See here:http://www.artofproblemsolving.com/community/c6h1115995_strange_condition.

Let S be point on BC such that BS = BA and CS = CD. Note that EB and EC are perpendicular bisectors of AS and DS so E is center of circle ADS. ∠AED = 2∠ASD = 2(∠ABS/2 + ∠DCS/2) = ∠ABS + ∠DCS = 180 - ∠AFD so AFDE is cyclic.

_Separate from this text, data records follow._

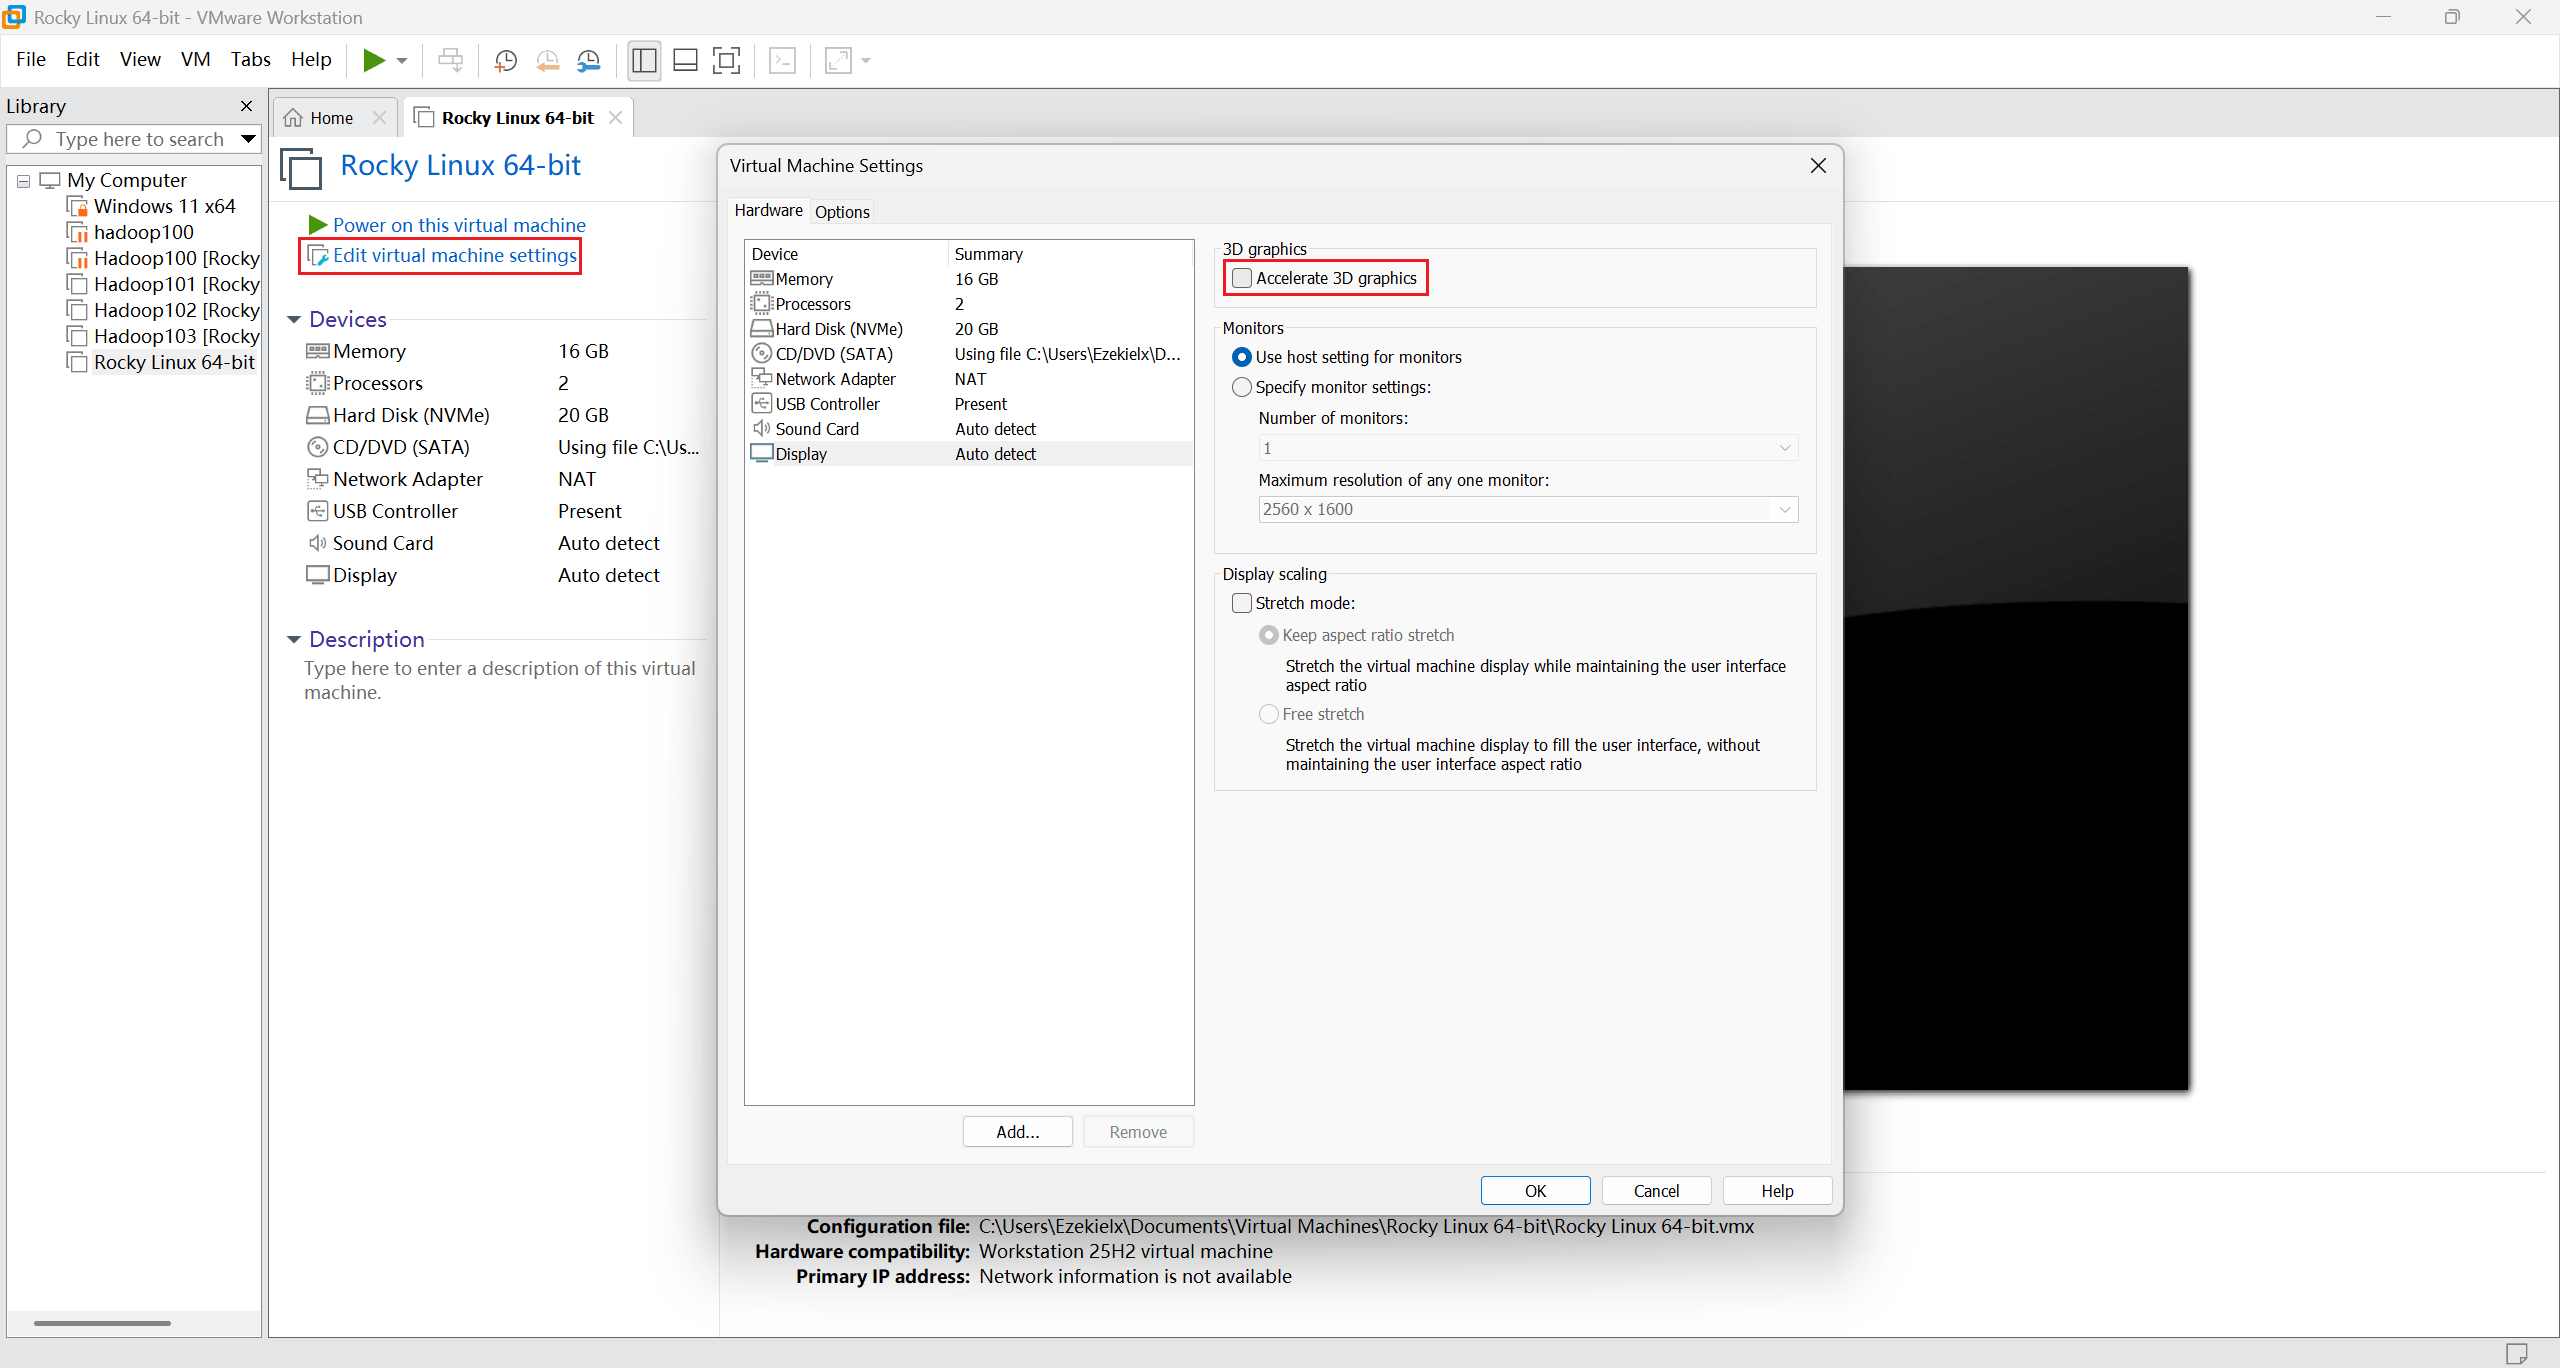Image resolution: width=2560 pixels, height=1368 pixels.
Task: Enable the Stretch mode checkbox
Action: [1242, 603]
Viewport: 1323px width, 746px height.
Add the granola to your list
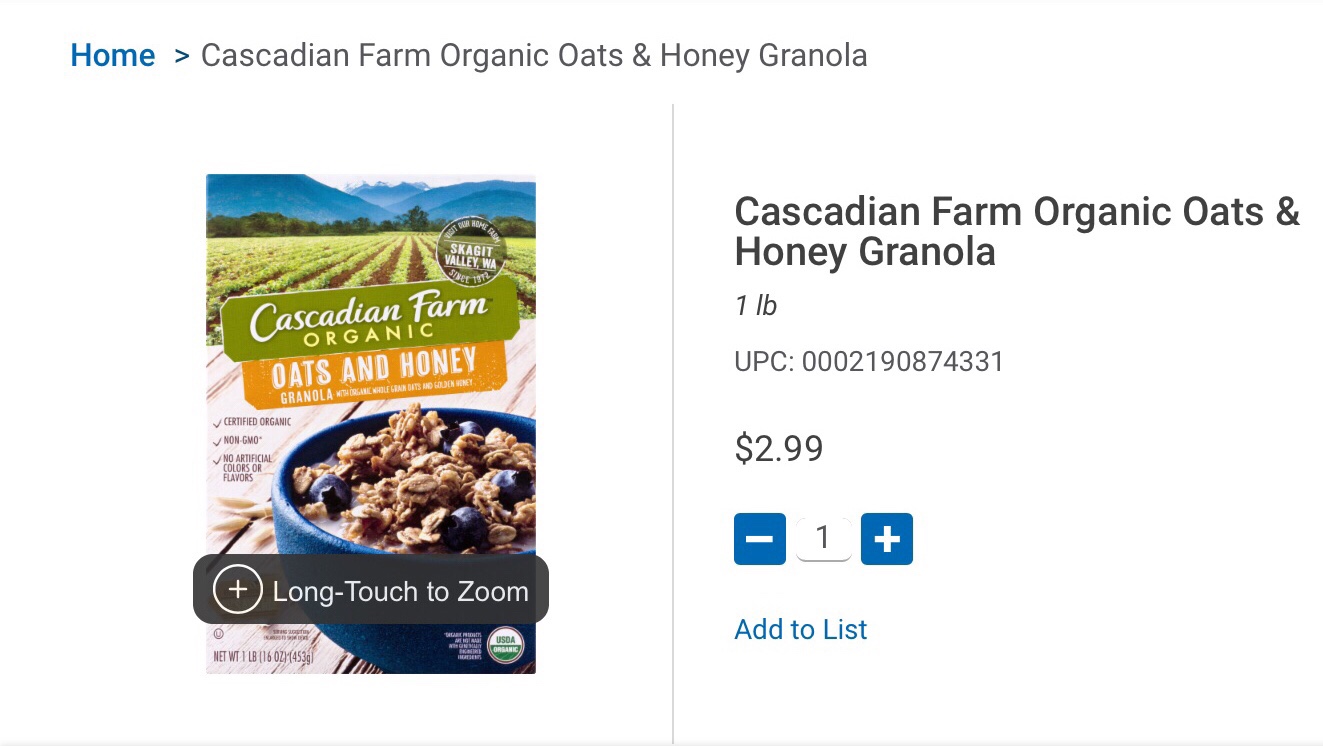pos(800,629)
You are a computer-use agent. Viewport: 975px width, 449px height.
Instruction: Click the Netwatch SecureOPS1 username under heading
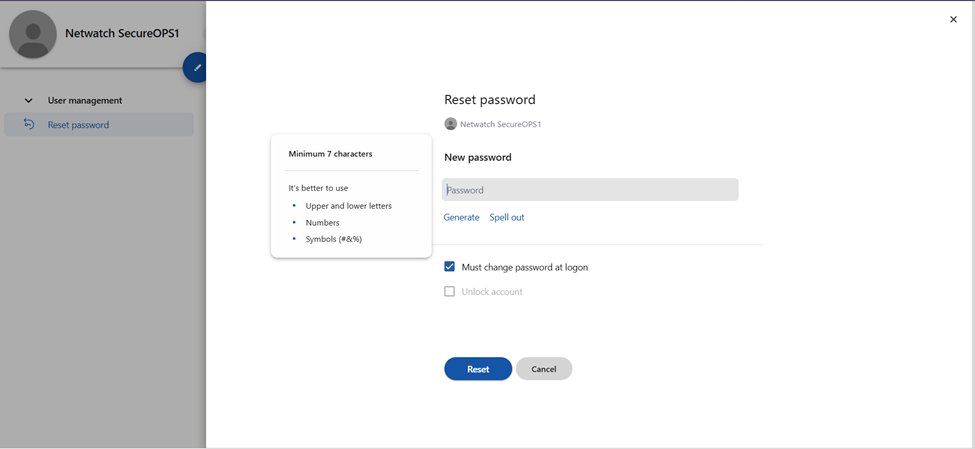(x=501, y=124)
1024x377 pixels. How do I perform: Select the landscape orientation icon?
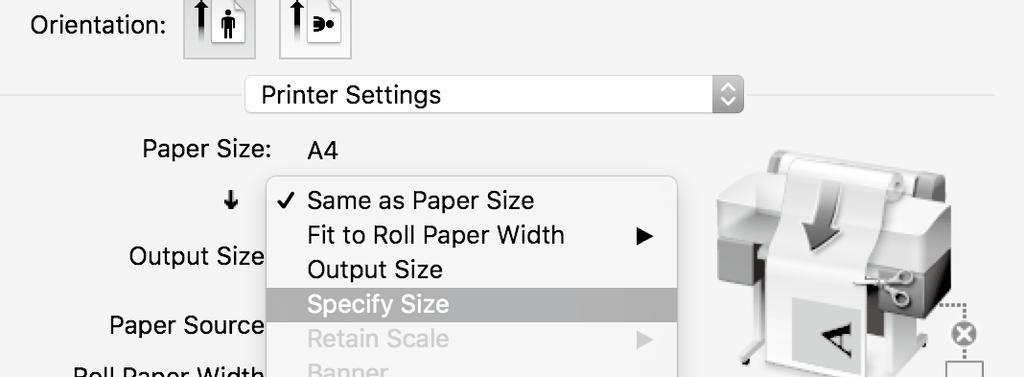point(315,27)
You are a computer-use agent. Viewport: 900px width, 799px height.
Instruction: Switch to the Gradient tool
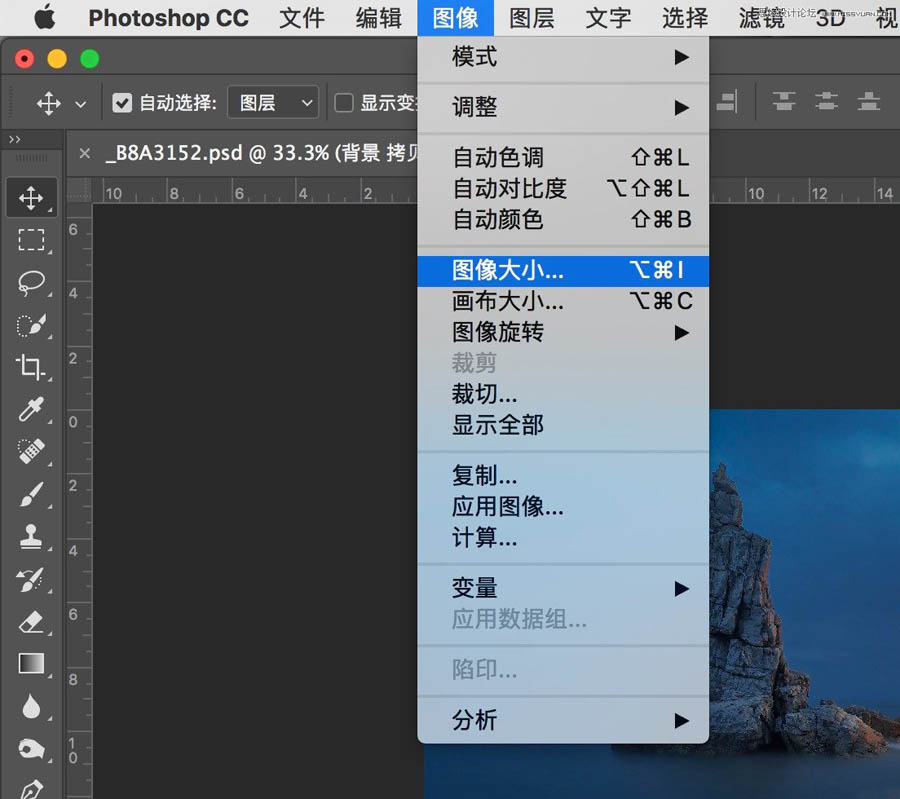pyautogui.click(x=31, y=662)
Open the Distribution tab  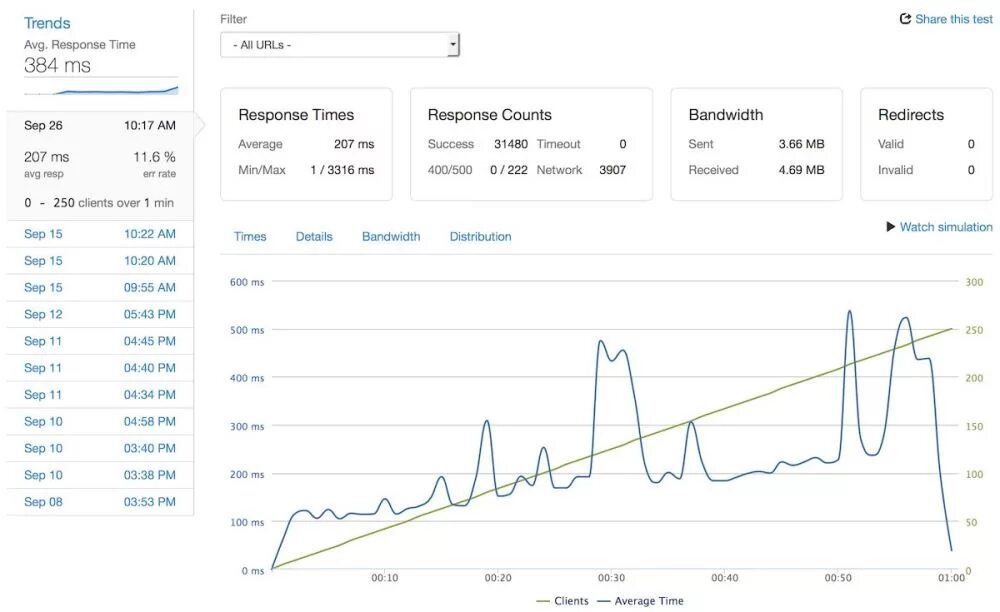(x=480, y=237)
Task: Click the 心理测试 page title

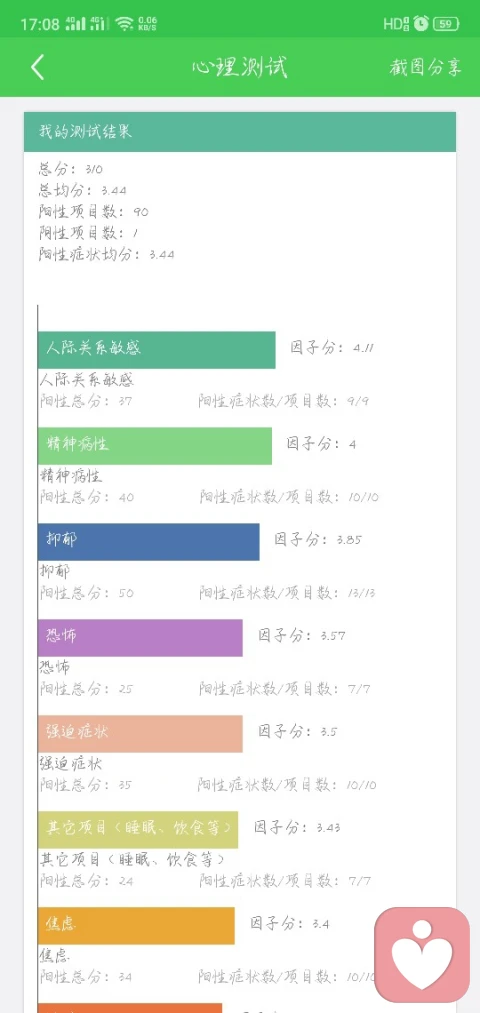Action: pos(240,67)
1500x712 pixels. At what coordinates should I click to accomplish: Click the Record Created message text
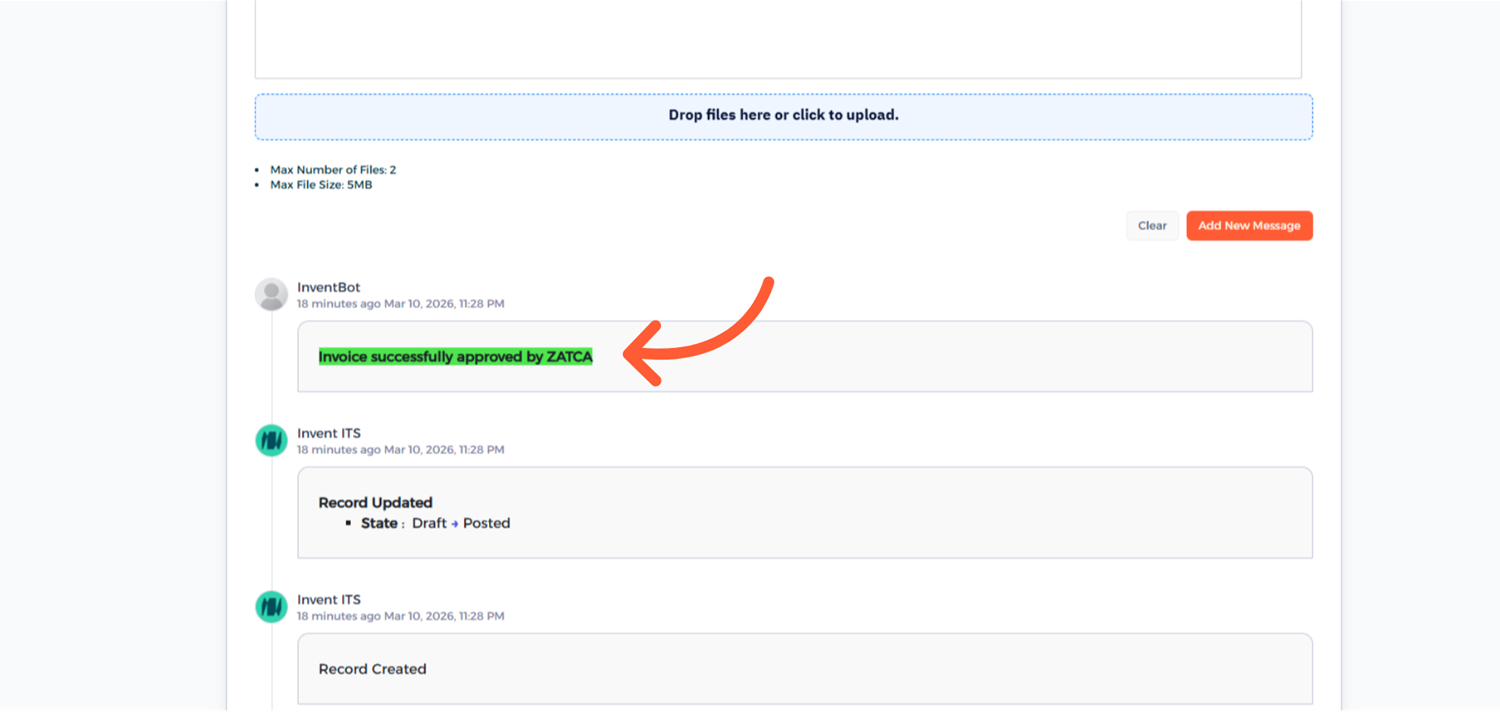coord(372,669)
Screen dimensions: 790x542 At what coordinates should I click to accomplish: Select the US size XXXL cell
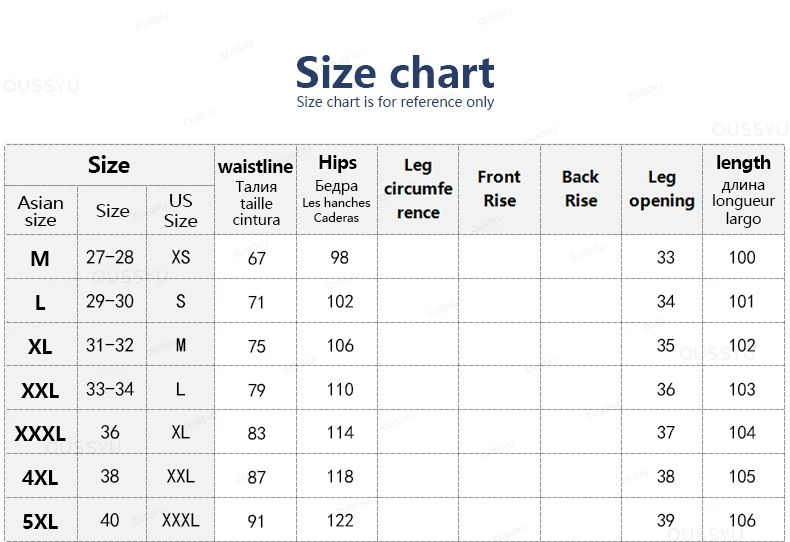[x=180, y=520]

Easy Constructive Geo Let $E$ be the intersection of the angle bisectors $A'$ be on $BC$ Such that $AB=A'B$ and $CD=A'C$ Join $A,A'$, $A'E$, $A',D$, $E,D$ and $A,E$ By angle chasing, $AA'$ is perpendicular to $BE$ and $CE$ is perpendicular to $A'D$ Now just prove $E$ is the circumcenter of $\triangle AA'D$ [Show $\triangle A'BE$ and $\triangle ABE$ are congruent. And $\triangle A'CE$ is congruent to $\triangle CDE$ ] Let $\angle A'BE=x$, $\angle A'CE=y$ and $\angle EA'A=z$ this leads to $\angle AFD=180-2x-2y$ and $\angle AED=2x+2y$ [Just Find all angles in terms of $x,y,z$]